LONDON/NEW YORK Britain looked poised to lose its AAA rating from a second ratings agency after Fitch Ratings warned on Friday it was likely to downgrade the country in the coming weeks, citing high government debt levels and weak growth.
A month since Britain was downgraded by Moody's, Fitch put the country on review and said a downgrade was a heightened possibility. A decision is due by the end of April, Fitch said in a statement.
Sterling fell sharply, dropping half a cent against the dollar.
The review announcement comes hard on the heels of the government's annual budget this week, which halved Britain's growth forecast for this year and raised borrowing projections.
The move by Fitch was not unexpected but will be another setback for Chancellor George Osborne. He has staked his reputation on repairing Britain's public finances and had promised to protect its triple-A rating.
Britain's finance ministry, which is three years into an austerity plan, said Fitch's announcement showed "there are no easy answers to problems built up over many years".
"But we are, slowly but surely, fixing our country's economic problems," a Treasury spokesman said, citing a reduction by one third of the budget deficit and the creation of 1.25 million jobs since the government took office in 2010.
The opposition Labour Party, leading in the polls before an election due in 2015, said Osborne's budget had been a "wasted chance" to change economic course.

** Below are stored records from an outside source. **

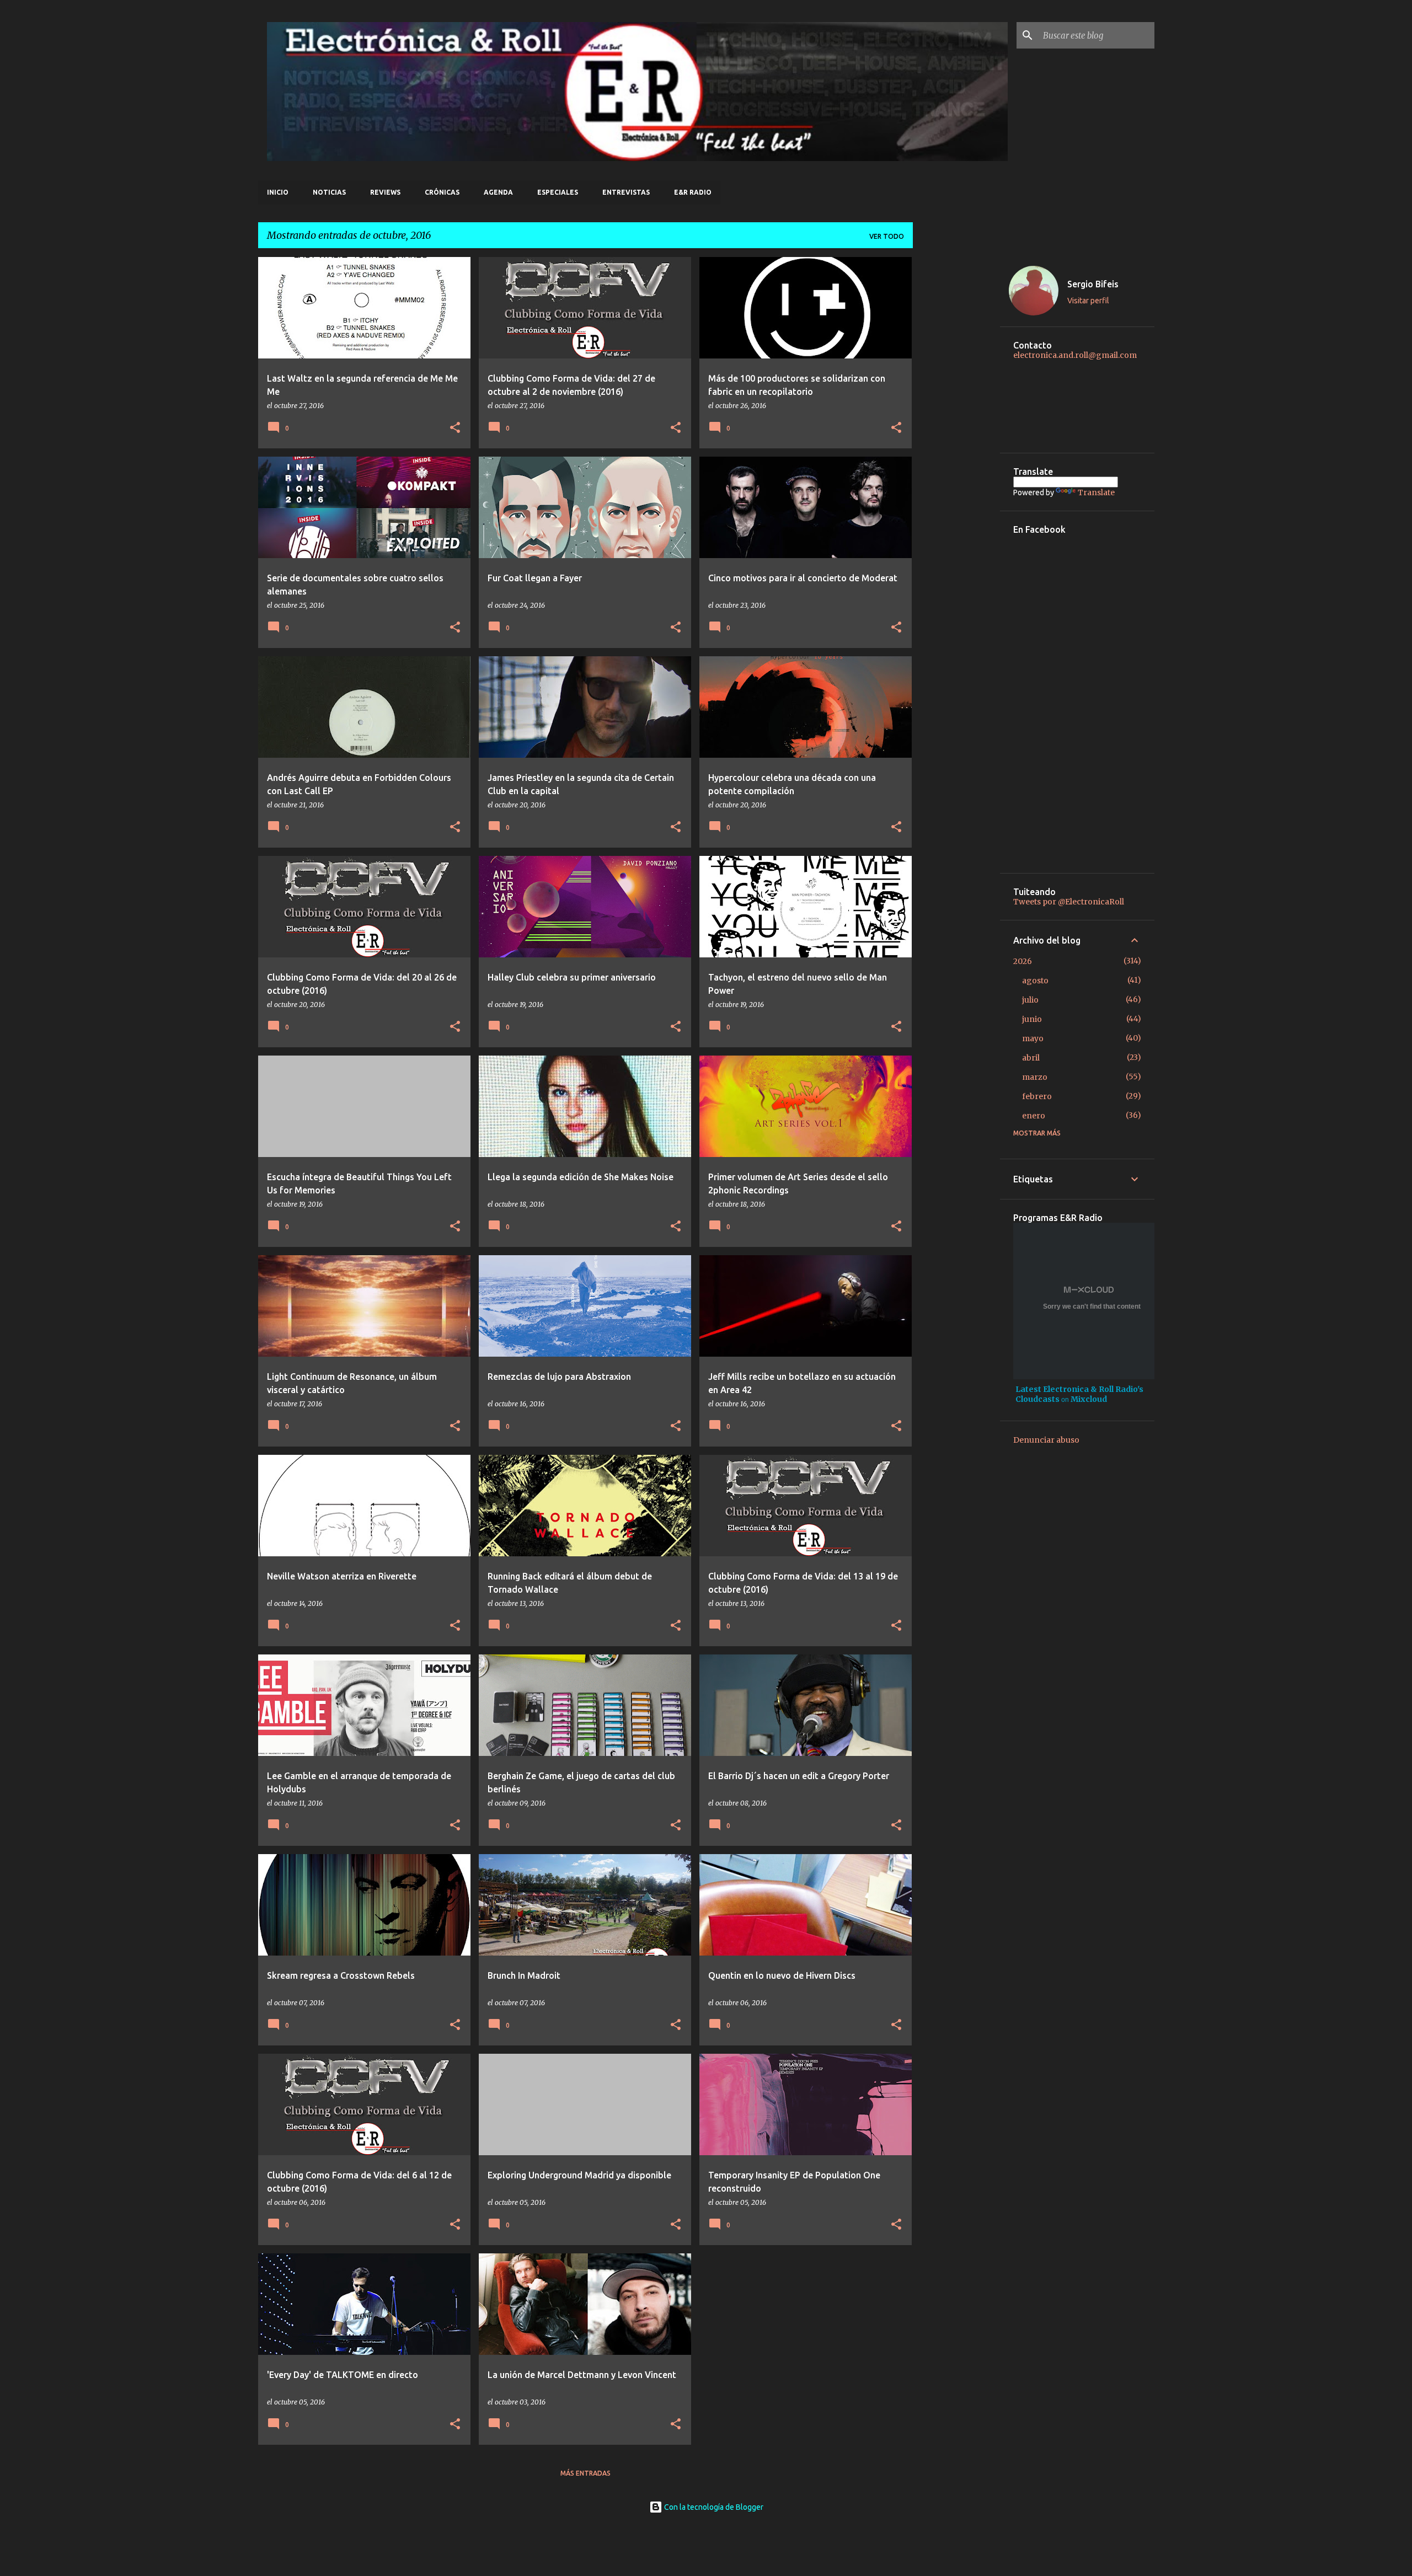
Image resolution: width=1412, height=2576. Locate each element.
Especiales (557, 192)
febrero (1037, 1096)
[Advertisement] (956, 422)
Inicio (277, 192)
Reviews (385, 192)
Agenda (498, 192)
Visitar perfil (1088, 300)
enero (1033, 1116)
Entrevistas (626, 192)
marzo (1034, 1077)
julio (1030, 1000)
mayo (1033, 1038)
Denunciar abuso (1046, 1440)
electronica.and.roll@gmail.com (1075, 355)
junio (1032, 1019)
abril (1031, 1058)
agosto (1035, 981)
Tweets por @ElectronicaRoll (1068, 902)
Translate (1096, 492)
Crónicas (442, 192)
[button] (455, 428)
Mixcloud (1089, 1399)
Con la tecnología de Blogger (712, 2507)
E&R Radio (693, 192)
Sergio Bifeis (1093, 284)
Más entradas (585, 2473)
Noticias (329, 192)
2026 (1022, 961)
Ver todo (886, 236)
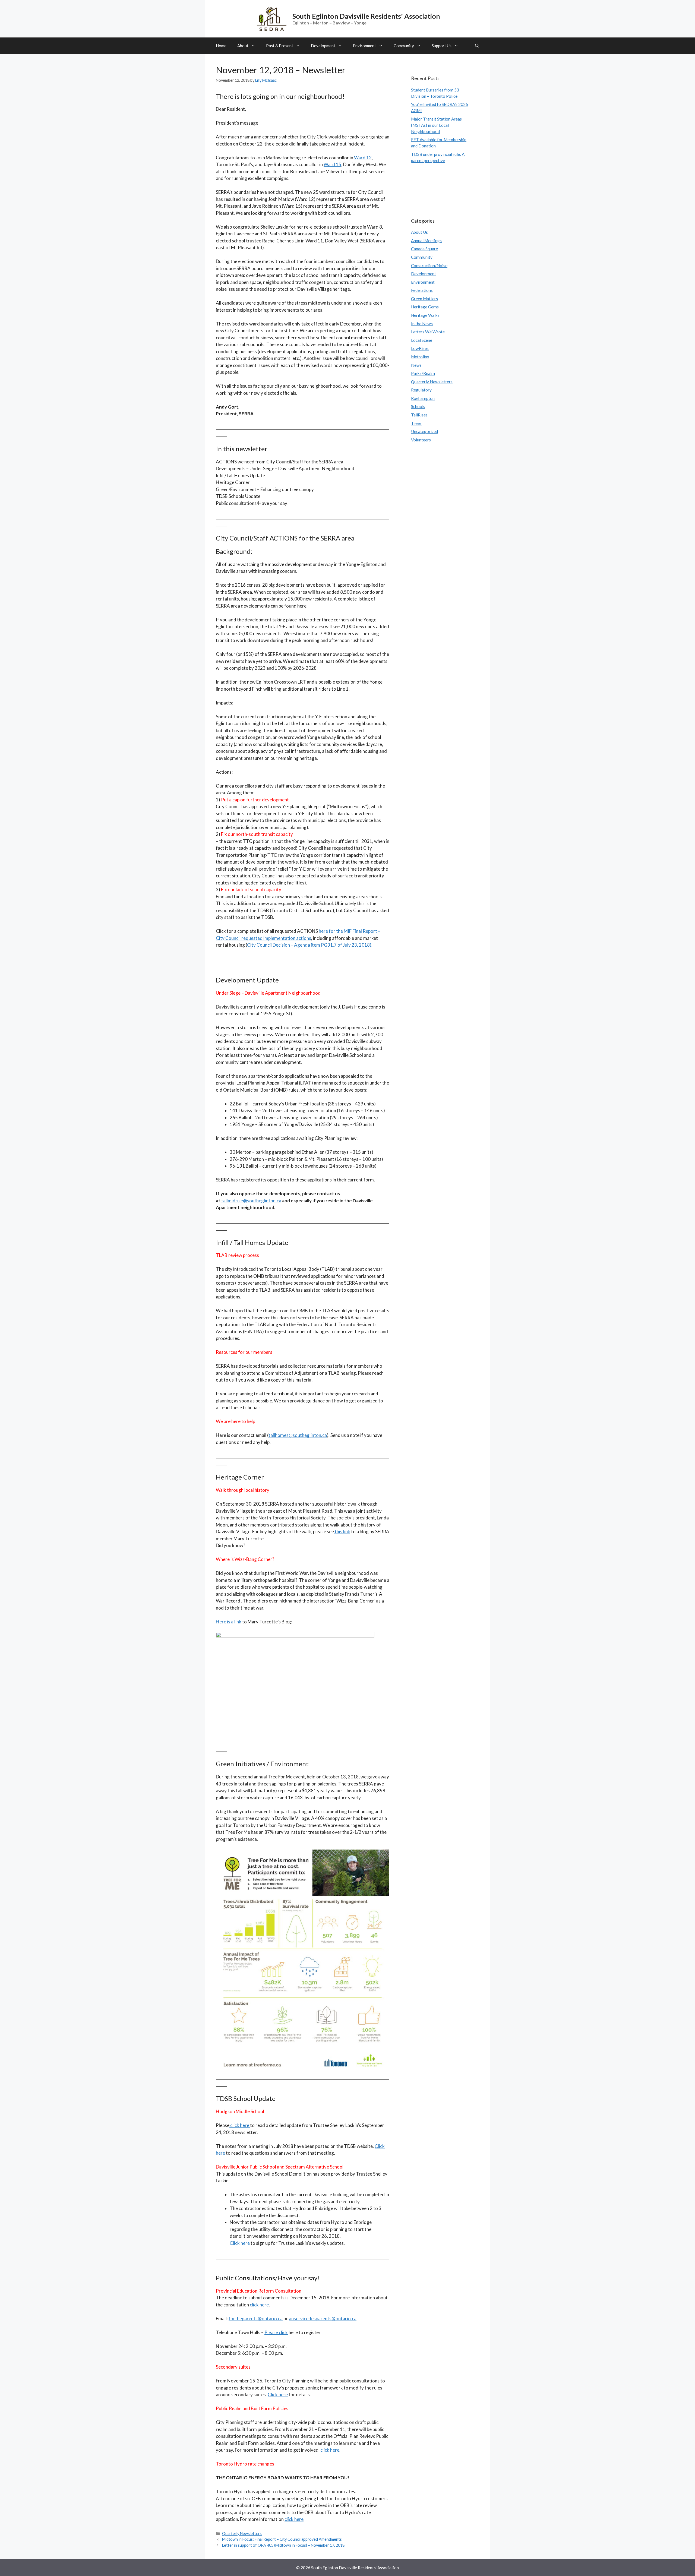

It wants the government to water down its austerity policy and do more to find growth.
"Osborne's plan has catastrophically failed on growth, living standards and the deficit," Labour finance ministry spokesman Chris Leslie said in a statement.
Fitch first warned that Britain's rating was under threat in March 2012 when it noted debt levels were already "significantly above the AAA median" and the government had very limited room for manoeuvre.
Since then, the economic outlook has deteriorated, pushing the government's deficit-reduction strategy further off course.
Osborne's budget statement on Wednesday included a halving of estimated economic growth this year to just 0.6 percent.
With the Moody's downgrade last month, it joined the United States and France in having lost its top-notch rating from at least one major agency.
Standard & Poor's rates Britain as AAA but cut the outlook on that rating to negative last December, implying a one in three chance of a downgrade.
While Fitch's warning is embarrassing for a government that made the economic recovery its number one priority when it came to power in 2010, its wider fallout may be limited, analysts said.
"There are so few countries left now with a AAA rating, that to lose it is not the stigma or major threat to market confidence that it would have been say a couple of years ago," said Howard Archer, chief UK economist at IHS Global Insight.
"Nevertheless, Fitch's move rubs in the bad news for the government."